Climate data for Épinay-sur-Orge (1991−2020 normals, extremes 1966−2004)
| Month | Jan | Feb | Mar | Apr | May | Jun | Jul | Aug | Sep | Oct | Nov | Dec | Year |
| Record high °C (°F) | 17.0 (62.6) | 21.0 (69.8) | 26.0 (78.8) | 28.5 (83.3) | 30.5 (86.9) | 36.0 (96.8) | 37.0 (98.6) | 40.5 (104.9) | 32.8 (91.0) | 29.5 (85.1) | 21.0 (69.8) | 16.5 (61.7) | 40.5 (104.9) |
| Mean daily maximum °C (°F) | 7.2 (45.0) | 8.8 (47.8) | 13.1 (55.6) | 15.6 (60.1) | 20.0 (68.0) | 23.2 (73.8) | 25.5 (77.9) | 26.2 (79.2) | 20.7 (69.3) | 15.8 (60.4) | 10.5 (50.9) | 7.5 (45.5) | 16.2 (61.2) |
| Daily mean °C (°F) | 4.2 (39.6) | 4.9 (40.8) | 8.2 (46.8) | 10.2 (50.4) | 14.5 (58.1) | 17.6 (63.7) | 19.7 (67.5) | 20.1 (68.2) | 15.4 (59.7) | 11.5 (52.7) | 7.1 (44.8) | 4.8 (40.6) | 11.5 (52.7) |
| Mean daily minimum °C (°F) | 1.2 (34.2) | 1.2 (34.2) | 3.3 (37.9) | 4.9 (40.8) | 9.1 (48.4) | 11.9 (53.4) | 13.9 (57.0) | 14.1 (57.4) | 10.2 (50.4) | 7.2 (45.0) | 3.7 (38.7) | 2.1 (35.8) | 6.9 (44.4) |
| Record low °C (°F) | −17.5 (0.5) | −12.5 (9.5) | −8.0 (17.6) | −4.0 (24.8) | −0.3 (31.5) | 1.0 (33.8) | 5.4 (41.7) | 4.5 (40.1) | 1.5 (34.7) | −3.5 (25.7) | −10.5 (13.1) | −12.0 (10.4) | −17.5 (0.5) |
| Average precipitation mm (inches) | 57.5 (2.26) | 50.8 (2.00) | 51.4 (2.02) | 48.6 (1.91) | 64.2 (2.53) | 57.1 (2.25) | 55.9 (2.20) | 65.0 (2.56) | 49.8 (1.96) | 59.7 (2.35) | 61.3 (2.41) | 73.1 (2.88) | 694.4 (27.34) |
| Average precipitation days (≥ 1.0 mm) | 11.3 | 10.2 | 9.8 | 9.5 | 9.4 | 8.6 | 7.5 | 7.8 | 8.2 | 10.2 | 11.2 | 12.8 | 116.5 |
Source: Météo-France

==History==
The area of Épinay-sur-Orge was inhabited from prehistoric times.
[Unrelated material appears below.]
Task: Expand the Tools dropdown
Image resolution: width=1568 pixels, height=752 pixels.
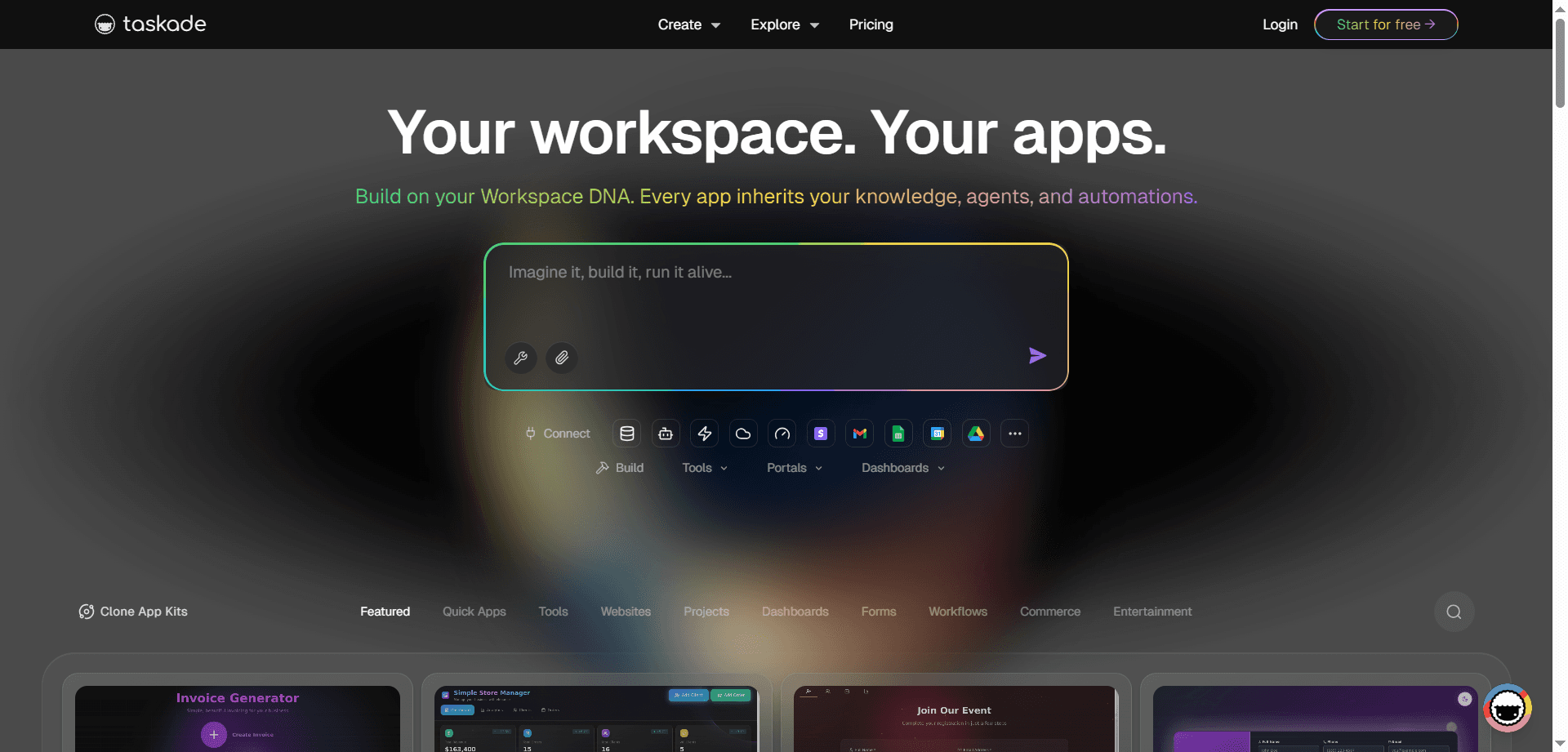Action: pos(704,467)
The town is first mentioned in a 9th-century document as Spinetum. Traces of habitations from the Middle Ages have been found at Breuil (in the South) and Petit Vaux (West of the present-day centre). Slowly, such clusters of building grew towards one agricultural settlement. The town was created in 1793. In May 1843, the development of the town received a boost from becoming a stop on the Paris-Orléans railway, now the main RER station. In the Franco-Prussian War, the Prussians executed 4 resistance fighters in Épinay. A monument to them is in the town cemetery. On 23 August 1944, Épinay was liberated by the "group Warabiot" of the 2nd armoured division (the division Leclerc) on its way from Argentan to Paris. On 21 January 1945, the city decided to rename the rue de Montlhéry, henceforth known as the rue de la Division Leclerc.

==Population==
The inhabitants of Épinay are known as Spinoliens.

==Sights==
Épinay-sur-Orge was long known for its system of market gardens, providing Parisians with fresh vegetables. The gardens were irrigated with a system of locks in the rivers. Only one of these remains. To the south-east of the town is the psychiatric hospital "Vaucluse". The building was the expatriate home of a rich Irishman who left it to the Department of the Essonne in 1863 on the condition that it be turned into an "asylum for the mad". Reconstruction was finished in 1865. In 1869 the hospital opened with a capacity of around 1000 patients. At that time, the town had a population of 587. Patients built the tower on the grounds, as this was considered therapeutic. There is a long history of conflict between the hospital and the town over the high water level, caused by the river locks, which eroded the land of the hospital and flooded the patients' gardens.

Another monument is the town hall, originally the palace of the Duchess Carafa de Noja. After her death in 1923, the town bought the building and surrounding park. This finally allowed the construction of a fresh water supply system (1923) and electrification (1925). The grand avenue leading towards the palace is still clearly recognizable, with cherry trees blooming in spring.